Secondo Lents, infatti, la sguardo pietoso faceva parte del cane ancora prima che venisse addomesticato dall’uomo. Perché anche i lupi possiedono una postura simile, denominata apology bow, in cui è evidente un abbassamento della testa, utile ad evitare il contatto visivo, e la coda tra le gambe. In questo stato di palese sottomissione, si presentano ai loro simili tutte quelle volte che sanno di aver commesso un errore. Anche in una circostanza che può apparire banale (ma che in realtà non lo è), come mordere con troppa foga un proprio compagno durante un semplice gioco. Il lupo, in sostanza, chiede scusa per il suo sbaglio e cerca di evitare un allontanamento dal branco.

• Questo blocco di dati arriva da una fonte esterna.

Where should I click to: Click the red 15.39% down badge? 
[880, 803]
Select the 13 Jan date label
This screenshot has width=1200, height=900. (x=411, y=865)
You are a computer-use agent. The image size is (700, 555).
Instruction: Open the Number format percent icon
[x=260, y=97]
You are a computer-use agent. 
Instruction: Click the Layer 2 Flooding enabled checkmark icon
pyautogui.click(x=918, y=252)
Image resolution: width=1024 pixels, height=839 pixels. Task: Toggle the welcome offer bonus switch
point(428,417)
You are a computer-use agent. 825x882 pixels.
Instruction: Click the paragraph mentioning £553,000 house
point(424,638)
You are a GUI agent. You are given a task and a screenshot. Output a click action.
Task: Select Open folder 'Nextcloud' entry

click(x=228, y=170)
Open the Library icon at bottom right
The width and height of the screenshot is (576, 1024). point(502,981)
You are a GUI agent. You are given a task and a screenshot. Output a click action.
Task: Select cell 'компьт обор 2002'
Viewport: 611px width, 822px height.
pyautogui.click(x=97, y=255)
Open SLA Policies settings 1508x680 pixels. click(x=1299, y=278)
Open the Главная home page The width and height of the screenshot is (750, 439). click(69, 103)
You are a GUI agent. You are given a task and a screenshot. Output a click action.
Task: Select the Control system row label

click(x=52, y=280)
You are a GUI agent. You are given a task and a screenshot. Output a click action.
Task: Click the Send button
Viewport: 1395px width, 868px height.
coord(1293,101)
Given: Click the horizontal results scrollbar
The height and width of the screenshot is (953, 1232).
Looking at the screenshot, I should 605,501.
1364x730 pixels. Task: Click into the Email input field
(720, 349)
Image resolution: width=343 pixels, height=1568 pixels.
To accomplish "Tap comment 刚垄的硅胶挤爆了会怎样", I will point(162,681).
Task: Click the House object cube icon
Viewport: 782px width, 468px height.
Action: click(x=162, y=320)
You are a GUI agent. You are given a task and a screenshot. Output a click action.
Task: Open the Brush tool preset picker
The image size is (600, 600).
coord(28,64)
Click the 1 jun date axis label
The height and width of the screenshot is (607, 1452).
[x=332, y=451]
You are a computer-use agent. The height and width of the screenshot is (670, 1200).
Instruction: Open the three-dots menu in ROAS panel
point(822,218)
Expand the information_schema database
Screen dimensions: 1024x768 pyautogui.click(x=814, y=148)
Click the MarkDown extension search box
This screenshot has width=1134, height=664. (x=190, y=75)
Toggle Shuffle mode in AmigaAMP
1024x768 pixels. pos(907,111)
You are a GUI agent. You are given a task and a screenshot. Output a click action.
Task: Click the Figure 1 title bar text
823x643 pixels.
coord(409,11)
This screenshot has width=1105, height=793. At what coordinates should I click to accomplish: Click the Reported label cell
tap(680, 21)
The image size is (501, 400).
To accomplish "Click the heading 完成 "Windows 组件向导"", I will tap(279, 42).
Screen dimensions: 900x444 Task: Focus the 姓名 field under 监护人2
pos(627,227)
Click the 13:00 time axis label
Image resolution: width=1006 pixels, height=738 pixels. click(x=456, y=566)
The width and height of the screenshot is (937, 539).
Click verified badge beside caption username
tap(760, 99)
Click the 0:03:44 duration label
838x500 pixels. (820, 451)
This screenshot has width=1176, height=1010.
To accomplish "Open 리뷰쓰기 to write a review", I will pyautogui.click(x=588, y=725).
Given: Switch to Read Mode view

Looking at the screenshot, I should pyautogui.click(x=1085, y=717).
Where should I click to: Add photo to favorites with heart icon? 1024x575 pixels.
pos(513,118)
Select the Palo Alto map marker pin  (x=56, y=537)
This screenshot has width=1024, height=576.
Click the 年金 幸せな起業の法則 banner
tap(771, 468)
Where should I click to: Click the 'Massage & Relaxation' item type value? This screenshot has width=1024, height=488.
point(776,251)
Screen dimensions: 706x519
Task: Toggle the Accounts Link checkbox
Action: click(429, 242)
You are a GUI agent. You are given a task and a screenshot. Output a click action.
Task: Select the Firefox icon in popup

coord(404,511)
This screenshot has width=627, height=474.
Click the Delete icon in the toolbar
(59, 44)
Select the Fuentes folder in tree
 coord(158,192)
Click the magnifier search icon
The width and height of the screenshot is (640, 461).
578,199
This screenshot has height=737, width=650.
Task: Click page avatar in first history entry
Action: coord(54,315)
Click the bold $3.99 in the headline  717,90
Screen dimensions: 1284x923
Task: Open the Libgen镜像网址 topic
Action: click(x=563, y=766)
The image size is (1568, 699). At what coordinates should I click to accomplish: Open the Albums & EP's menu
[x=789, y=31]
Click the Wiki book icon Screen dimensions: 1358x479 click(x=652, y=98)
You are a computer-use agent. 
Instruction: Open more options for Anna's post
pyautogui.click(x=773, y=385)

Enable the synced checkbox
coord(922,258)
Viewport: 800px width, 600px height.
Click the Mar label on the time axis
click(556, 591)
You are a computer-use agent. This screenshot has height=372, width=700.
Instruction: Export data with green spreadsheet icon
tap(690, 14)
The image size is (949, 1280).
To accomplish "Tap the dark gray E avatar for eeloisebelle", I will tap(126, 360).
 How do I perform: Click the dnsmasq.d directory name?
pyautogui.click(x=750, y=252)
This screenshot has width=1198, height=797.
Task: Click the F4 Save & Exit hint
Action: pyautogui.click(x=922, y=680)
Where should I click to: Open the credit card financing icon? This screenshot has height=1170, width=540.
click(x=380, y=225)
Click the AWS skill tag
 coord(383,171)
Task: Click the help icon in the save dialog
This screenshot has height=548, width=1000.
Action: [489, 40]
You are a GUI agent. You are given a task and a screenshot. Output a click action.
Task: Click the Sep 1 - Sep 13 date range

Un'espulsione che l’animale tenta di scongiurare in ogni modo perché potrebbe costargli la vita, dal momento che le probabilità di salvezza sono strettamente associate al reciproco aiuto tra i vari membri del gruppo. In altre parole, si tratterebbe di un meccanismo maturato nel corso dell’evoluzione, che il lupo ha sviluppato grazie ad un sano istinto di conservazione e che risulta legato alla sua natura di animale sociale.
Di conseguenza, i cani che ora vivono stabilmente nelle case di milioni di persone non farebbero altro che riprodurre un antico gesto adatto ad indicare sottomissione. In questo caso non nei confronti di un simile che ricopre un ruolo di maggior rilievo all’interno della scala gerarchica (quelli che occupano una posizione di potere non lo eseguono mai!), ma proprio nei confronti dell’uomo, che per il cane da molto tempo è ormai l’esemplare dominante da non contrariare.